Acoustic Sounding of Hydraulic Fractures in a Low-Permeability Reservoir

Abstract

Theoretical models indicate the possibility of diagnosing the presence and the conductivity of the hydraulic fractures in reservoirs of the permeability of order milli Darcy by means of an acoustic TV set, which is a cylindrical probe of the length of several meters with a generator of impulse signals and pressure sensors. It is suggested to generate an impulse signal in a fluid, filling the gap between the probe body and the outer wall of the borehole. It is supposed that the impulse signal is generated in a fluid located in the gap between the probe body and an outer wall of the borehole. The signal evolution recorded by means of the pressure sensors as a damping of its amplitude and the appearance of the reflected burst of pressure allow one to estimate the presence and the conductivity of the fractures in the bottomhole zone. We consider fractures, which are radial or longitudinal to an open part of the borehole.
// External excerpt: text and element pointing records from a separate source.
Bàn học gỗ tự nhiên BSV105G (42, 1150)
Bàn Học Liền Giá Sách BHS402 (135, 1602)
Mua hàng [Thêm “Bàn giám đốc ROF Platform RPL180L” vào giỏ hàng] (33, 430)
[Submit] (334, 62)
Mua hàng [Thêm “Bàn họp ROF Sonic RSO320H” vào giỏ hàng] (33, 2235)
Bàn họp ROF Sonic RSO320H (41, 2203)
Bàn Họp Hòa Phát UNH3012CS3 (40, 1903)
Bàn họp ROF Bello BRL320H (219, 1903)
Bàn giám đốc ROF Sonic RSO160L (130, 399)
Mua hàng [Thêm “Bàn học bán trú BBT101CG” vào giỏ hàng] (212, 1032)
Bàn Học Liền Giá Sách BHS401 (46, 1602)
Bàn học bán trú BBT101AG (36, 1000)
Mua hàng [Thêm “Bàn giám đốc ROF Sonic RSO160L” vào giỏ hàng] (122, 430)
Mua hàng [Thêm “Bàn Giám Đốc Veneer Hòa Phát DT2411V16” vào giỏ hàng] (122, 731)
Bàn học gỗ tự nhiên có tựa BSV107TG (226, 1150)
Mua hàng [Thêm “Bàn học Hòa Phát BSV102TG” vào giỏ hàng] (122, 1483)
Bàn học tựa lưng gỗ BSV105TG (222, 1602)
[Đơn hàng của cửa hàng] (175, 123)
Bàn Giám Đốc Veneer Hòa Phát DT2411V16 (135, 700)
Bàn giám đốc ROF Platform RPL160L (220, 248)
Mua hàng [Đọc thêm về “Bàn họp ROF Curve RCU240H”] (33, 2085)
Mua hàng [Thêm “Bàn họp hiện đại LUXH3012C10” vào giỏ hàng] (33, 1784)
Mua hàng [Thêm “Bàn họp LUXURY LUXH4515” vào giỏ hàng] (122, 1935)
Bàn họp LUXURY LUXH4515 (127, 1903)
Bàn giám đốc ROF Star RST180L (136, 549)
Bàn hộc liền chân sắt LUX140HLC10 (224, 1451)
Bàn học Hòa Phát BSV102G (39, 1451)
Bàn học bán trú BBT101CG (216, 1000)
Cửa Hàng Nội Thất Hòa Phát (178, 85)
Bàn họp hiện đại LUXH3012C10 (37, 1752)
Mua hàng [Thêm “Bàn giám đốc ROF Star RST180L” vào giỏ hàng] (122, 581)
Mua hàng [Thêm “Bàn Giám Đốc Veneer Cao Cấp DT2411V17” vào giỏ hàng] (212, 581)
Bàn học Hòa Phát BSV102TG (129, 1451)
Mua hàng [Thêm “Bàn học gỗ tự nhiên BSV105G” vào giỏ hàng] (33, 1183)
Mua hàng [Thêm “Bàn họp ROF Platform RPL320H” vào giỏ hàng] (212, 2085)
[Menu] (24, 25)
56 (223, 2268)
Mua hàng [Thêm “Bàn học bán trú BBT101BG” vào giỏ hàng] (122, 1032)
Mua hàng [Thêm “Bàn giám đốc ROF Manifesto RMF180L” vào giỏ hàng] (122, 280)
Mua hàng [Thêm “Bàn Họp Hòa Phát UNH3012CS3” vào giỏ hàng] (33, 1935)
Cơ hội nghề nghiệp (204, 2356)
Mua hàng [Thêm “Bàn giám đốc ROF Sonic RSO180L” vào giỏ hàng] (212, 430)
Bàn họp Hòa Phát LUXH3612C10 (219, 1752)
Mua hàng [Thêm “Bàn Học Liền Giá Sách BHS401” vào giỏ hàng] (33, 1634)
The length of the impulse signal is less than the length of the probe, but exceeds the width of the gap between the probe body and the outer wall of the borehole. We take into consideration the damping of the impulse signal due to the viscosity effects in a boundary layer near the borehole walls. The width of a fracture is much less than the wavelength, and this is why the radial fracture is admitted by the reflecting surface. We provide the results of the dispersion analysis and numerical experiments on the influence of the filtration characteristics of the fractures, the width of the gap and the type of fluid on the evolution of the impulse signals in the channel.